Tire seu joelho do pescoço

Prefiro ler e votar com raiva do que experimentar novamente, em novembro, as conseqüências da complacente ignorância liberal.

Tire seu joelho do pescoço Manifestantes cantando no Cadman Plaza Park, no Brooklyn, na quinta-feira.Crédito...Demetrius Freeman para o New York Times Notícia do dia 06/06/2020

Marcus Delespinasse, de olhos cansados, fica na Broadway no final da tarde. “A cultura da América”, ele me diz depois que me aproximei dele na rua, “é que não há problema em tratar os negros dessa maneira. Aquele policial sabia que George Floyd não conseguiria. Ele ainda manteve o joelho lá.

Sim, Derek Chauvin, que foi acusado de assassinato em segundo grau, manteve o joelho no pescoço de Floyd por quase nove minutos . Um homem branco poderoso asfixiando um homem negro impotente, uma cena com uma longa história americana, parte da iconografia do país. Chauvin era um oficial de treinamento para os outros policiais no local. Sua expressão alegre dizia: "Assista-me matar".

"Tire o joelho do pescoço", é a frase do Rev. Al Sharpton para a insurreição de 2020. O "joelho" já existe há algum tempo. Foi na cláusula de três quintos da Constituição que estabeleceu o valor censitário de um escravo em 60% de um ser humano livre. O “joelho” é a escravidão, Jim Crow, o linchamento e a segregação nas escolas, nos transportes e nos bairros, e assim por diante, através de todas as inflexões da opressão sistêmica do estado dos afro-americanos, o que permitiu a Chauvin acreditar que ele tinha o direito como homem branco. para fazer o que ele fez.
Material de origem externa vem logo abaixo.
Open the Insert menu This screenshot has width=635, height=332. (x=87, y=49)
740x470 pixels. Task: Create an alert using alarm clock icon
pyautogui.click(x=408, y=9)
"Ser negro na América não deve ser uma sentença de morte", disse Jacob Frey, prefeito de Minneapolis, a cidade liberal onde Floyd foi morto . Ele tinha que dizer isso mais de meio século depois do movimento pelos direitos civis. Pense nisso.

Tire seu joelho do pescoço.

Com 52 anos e desempregado, Delespinasse é negro. Sinto desespero ao escrever essa frase. Fulano é branco. Fulano é preto. Todos esses parênteses passando pela cópia, o refrão do fracasso. Para explicar exatamente o que? Fratura social da América; Pecado original da América; A vergonha da América de que a vida, a liberdade e a busca da felicidade nunca foram igualmente concedidas a seus cidadãos. Eu poderia ter escrito: Com 52 anos e desempregado, Delespinasse é um ser humano. Pessoas como Chauvin ainda não conseguem ver isso.

"Você olha para o vídeo e pensa que poderia ser eu, ou meu primo ou meu tio", diz Delespinasse. “A polícia tem impunidade. Não é de admirar que os jovens estejam enfurecidos. Aquele policial com o joelho apoiado ali resume a selvageria da apatia branca.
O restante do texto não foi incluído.